Firepits Should Be a Safe Sanctuary
Spring evenings are my favorite time to utilize the fire pit in the back yard. The night air is still a little crisp, and the bugs are not in full terrorize mode. Lighting the fire, pouring a drink, and putting on some ‘90s rock music are the keys to my paradise. And I hope that you enjoy relaxing by your fire pit as much as I do. Oh, you don’t have a fire pit, but I bet you want one now.
If I have managed to spark any interest in setting up a fire pit, be sure to check out the following safety “Do’s and Don’ts” from Nationwide Insurance.
DO: Build your fire pit on a level surface
Make sure the ground or surface is even to reduce the risk of fire escaping beyond your fire pit. The level ground also reduces the risk of someone stumbling or items rolling into the fire.
DO: Keep the fire at a safe distance
To keep your fire from causing damage, build the fire pit at least 10 feet from your home, fences, trees and the like. Portable fire pits are great but do not be tempted to relocate it inside a garage or covered porch if it happens to rain.
DON’T: Use gasoline or lighter fluid
Never use gasoline or kerosene to start your fire; such fuels can cause a fire to get out of control quickly. Instead, use dry wood as kindling that doesn’t extend beyond the edge of the pit.
DO: Monitor guests around fire pits
Make sure guests maintain a proper distance and don’t exhibit risky behavior. Keep close tabs on children and pets.
DON’T: Build a fire pit with river stones
Smooth stones from river beds may have absorbed moisture over time and can heat rapidly and explode. Instead of river stones, build your fire pit with dry, rough rocks.

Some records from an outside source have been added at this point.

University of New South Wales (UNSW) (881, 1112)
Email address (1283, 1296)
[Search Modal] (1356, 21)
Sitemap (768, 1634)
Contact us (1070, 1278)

DO: Check the weather report
Avoid using your fire pit on windy days, since flames or embers can spread to your home, yard and nearby trees.
DON’T: Leave a fire unattended
Even if your fire pit is small, flames can spread quickly if left unattended. Monitor at all times.

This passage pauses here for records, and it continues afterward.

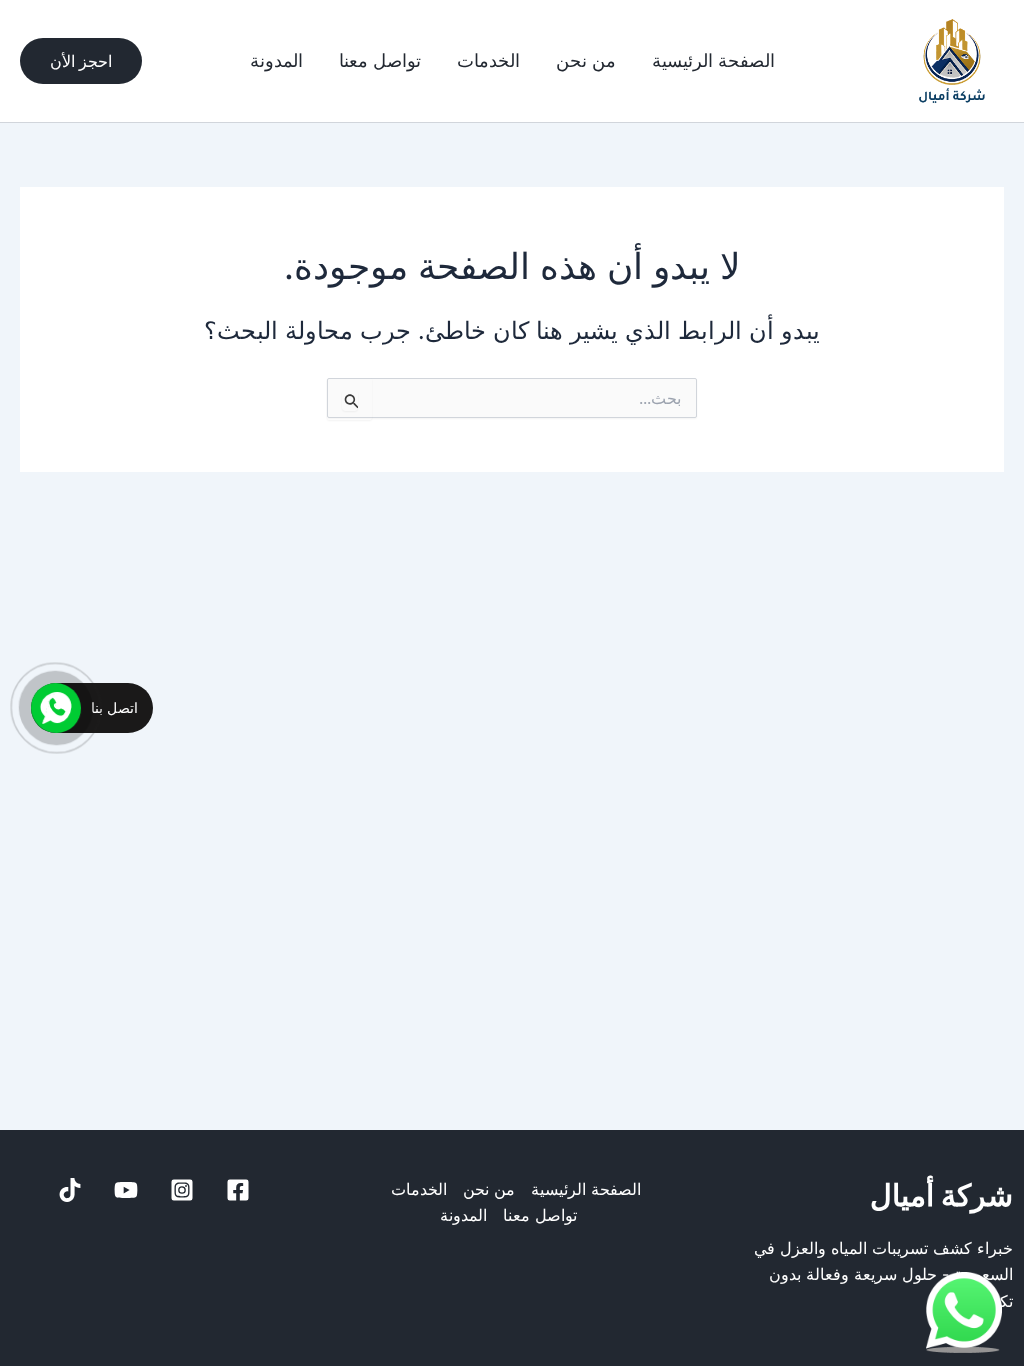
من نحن (586, 61)
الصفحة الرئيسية (713, 61)
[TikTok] (70, 1190)
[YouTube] (126, 1190)
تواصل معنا (380, 61)
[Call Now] (56, 708)
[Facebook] (238, 1190)
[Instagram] (182, 1190)
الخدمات (488, 61)
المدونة (276, 61)
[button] (81, 61)
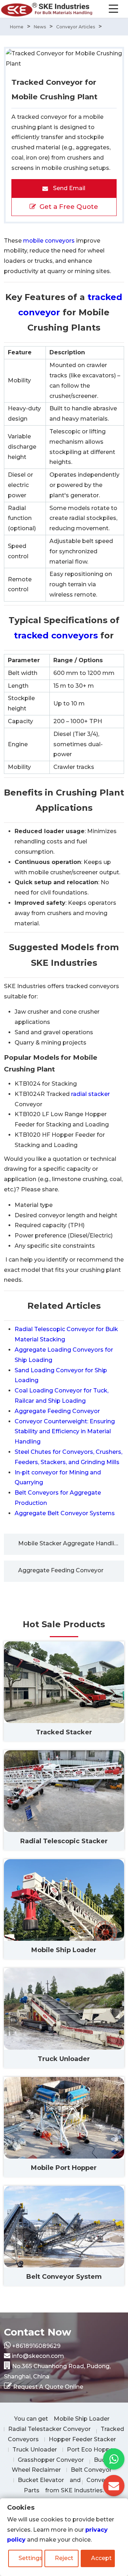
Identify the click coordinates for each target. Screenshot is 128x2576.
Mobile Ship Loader (82, 2418)
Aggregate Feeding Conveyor (57, 1411)
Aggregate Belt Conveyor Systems (65, 1513)
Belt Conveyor (91, 2469)
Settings (30, 2558)
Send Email (68, 188)
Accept (101, 2558)
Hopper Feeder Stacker (82, 2439)
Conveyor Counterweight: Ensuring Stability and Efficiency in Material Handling (65, 1431)
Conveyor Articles (75, 26)
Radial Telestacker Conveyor (49, 2429)
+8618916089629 (36, 2346)
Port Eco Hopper (91, 2449)
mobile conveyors (49, 240)
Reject (64, 2558)
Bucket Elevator (41, 2480)
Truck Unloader (34, 2449)
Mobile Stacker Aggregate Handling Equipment (71, 1543)
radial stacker (90, 1094)
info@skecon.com (38, 2356)
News (40, 26)
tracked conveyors (56, 635)
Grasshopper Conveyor (51, 2459)
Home (16, 26)
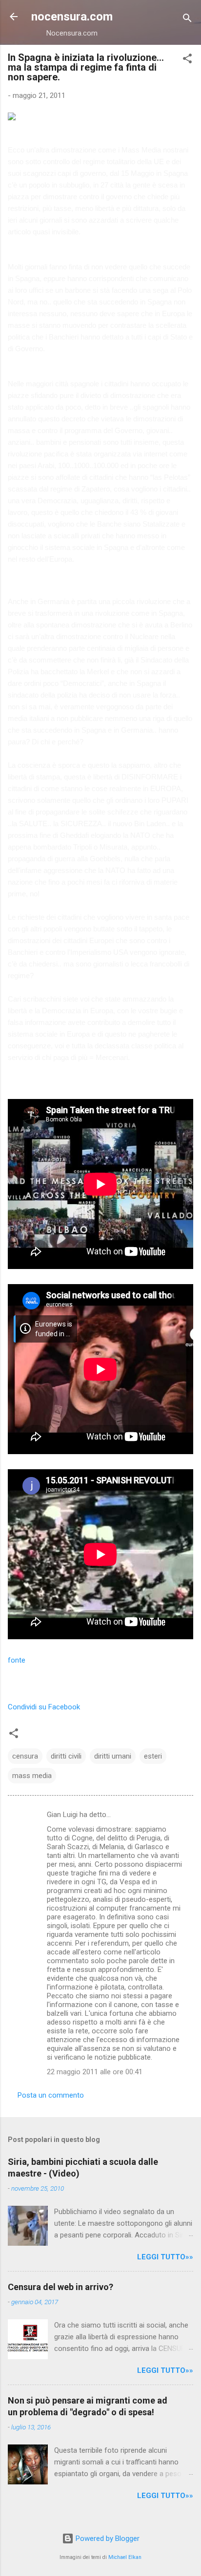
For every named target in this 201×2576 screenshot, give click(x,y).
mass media (32, 1775)
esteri (153, 1756)
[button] (187, 60)
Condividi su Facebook (44, 1707)
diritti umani (112, 1756)
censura (25, 1756)
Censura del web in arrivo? (60, 2287)
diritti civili (66, 1756)
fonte (16, 1660)
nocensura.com (72, 16)
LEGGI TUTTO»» (165, 2257)
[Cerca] (187, 20)
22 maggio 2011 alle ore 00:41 (94, 2071)
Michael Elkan (124, 2557)
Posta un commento (51, 2095)
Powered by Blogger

DO: Put your fire out safely
Once you extinguish your fire with water, gently stir and spread the ashes to cool. Leave only when they’re cool to the touch.

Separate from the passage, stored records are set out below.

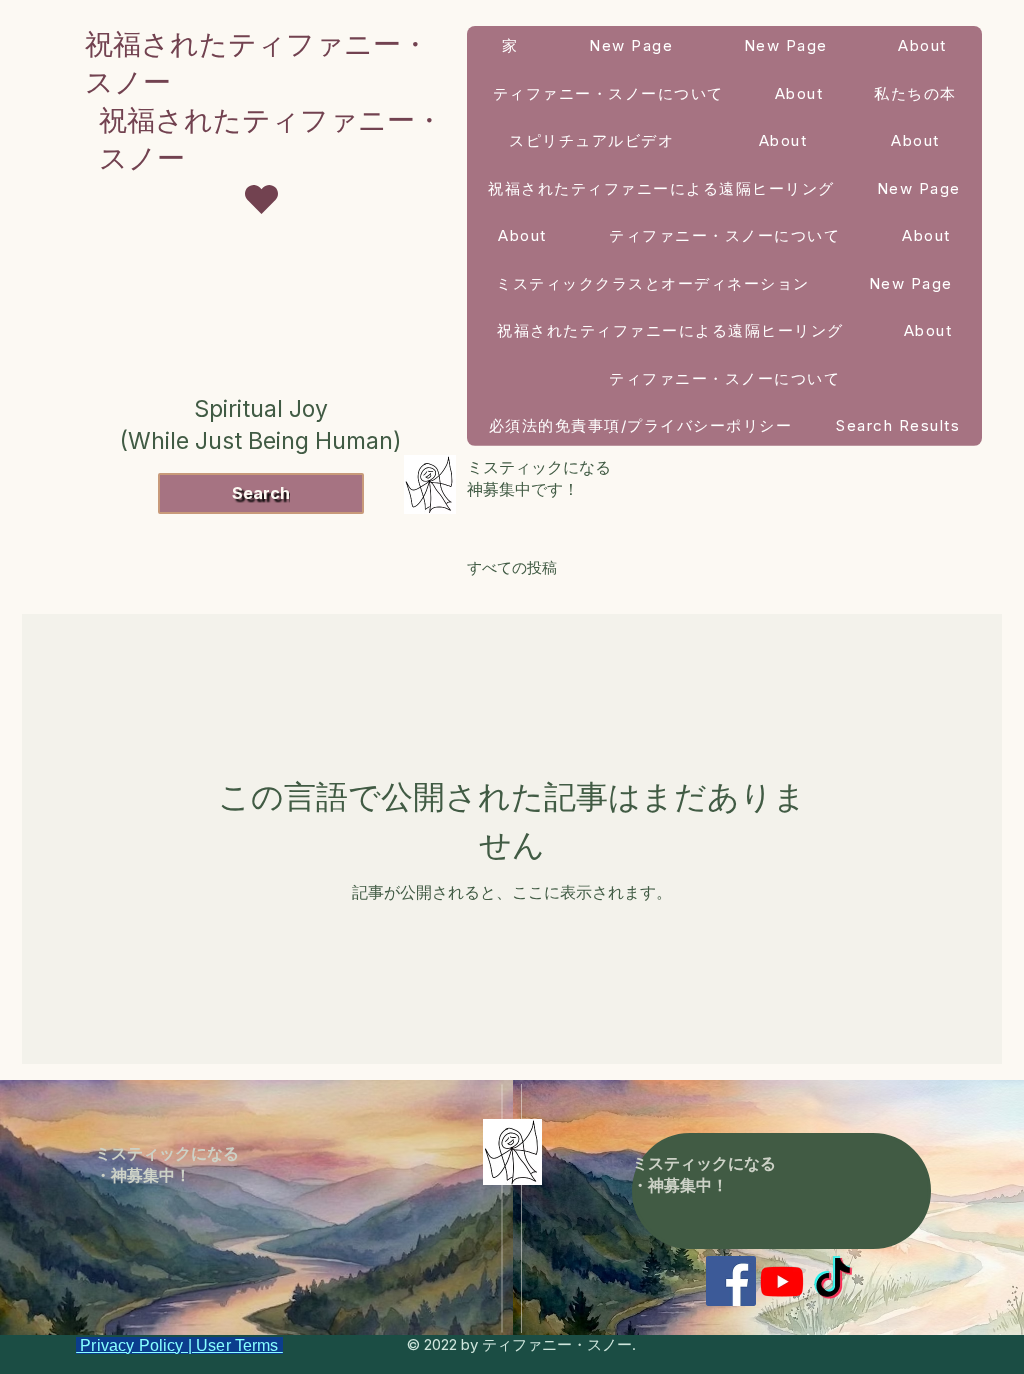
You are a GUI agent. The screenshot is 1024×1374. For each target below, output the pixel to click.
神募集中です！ (523, 489)
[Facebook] (731, 1281)
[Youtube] (782, 1281)
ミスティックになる (541, 467)
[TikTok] (833, 1281)
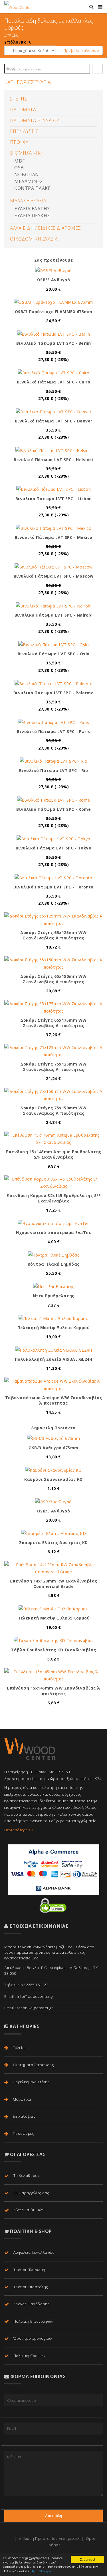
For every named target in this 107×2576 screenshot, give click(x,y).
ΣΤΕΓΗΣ (18, 99)
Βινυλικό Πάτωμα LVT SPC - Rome (53, 809)
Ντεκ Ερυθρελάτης (53, 1295)
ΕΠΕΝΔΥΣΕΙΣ (24, 131)
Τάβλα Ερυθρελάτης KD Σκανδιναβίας (53, 1650)
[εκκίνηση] (97, 68)
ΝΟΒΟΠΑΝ (26, 174)
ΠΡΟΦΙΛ (19, 142)
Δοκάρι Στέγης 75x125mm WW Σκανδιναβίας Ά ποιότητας (53, 1066)
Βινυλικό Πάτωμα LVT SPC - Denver (53, 421)
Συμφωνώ (87, 2559)
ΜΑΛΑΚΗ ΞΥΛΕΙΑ (28, 201)
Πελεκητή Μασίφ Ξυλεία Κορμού (53, 1327)
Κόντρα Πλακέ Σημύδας (54, 1264)
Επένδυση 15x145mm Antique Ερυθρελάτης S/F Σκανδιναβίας (53, 1154)
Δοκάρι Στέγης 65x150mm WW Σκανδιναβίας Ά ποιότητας (53, 979)
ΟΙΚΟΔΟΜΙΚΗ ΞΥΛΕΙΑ (34, 239)
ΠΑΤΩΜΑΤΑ (23, 109)
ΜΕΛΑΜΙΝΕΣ (28, 181)
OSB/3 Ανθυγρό (53, 279)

DO: Have an emergency plan
Keep a fire extinguisher, garden hose or bucket of sand close to douse the fire in case it gets out of hand. If you can’t put it out quickly, call 9-1-1.
Following these best practices will help you to keep your sanctuary a safe and relaxing place. Now if you would excuse me, I am off to cut some firewood and purchase a few bags of sand.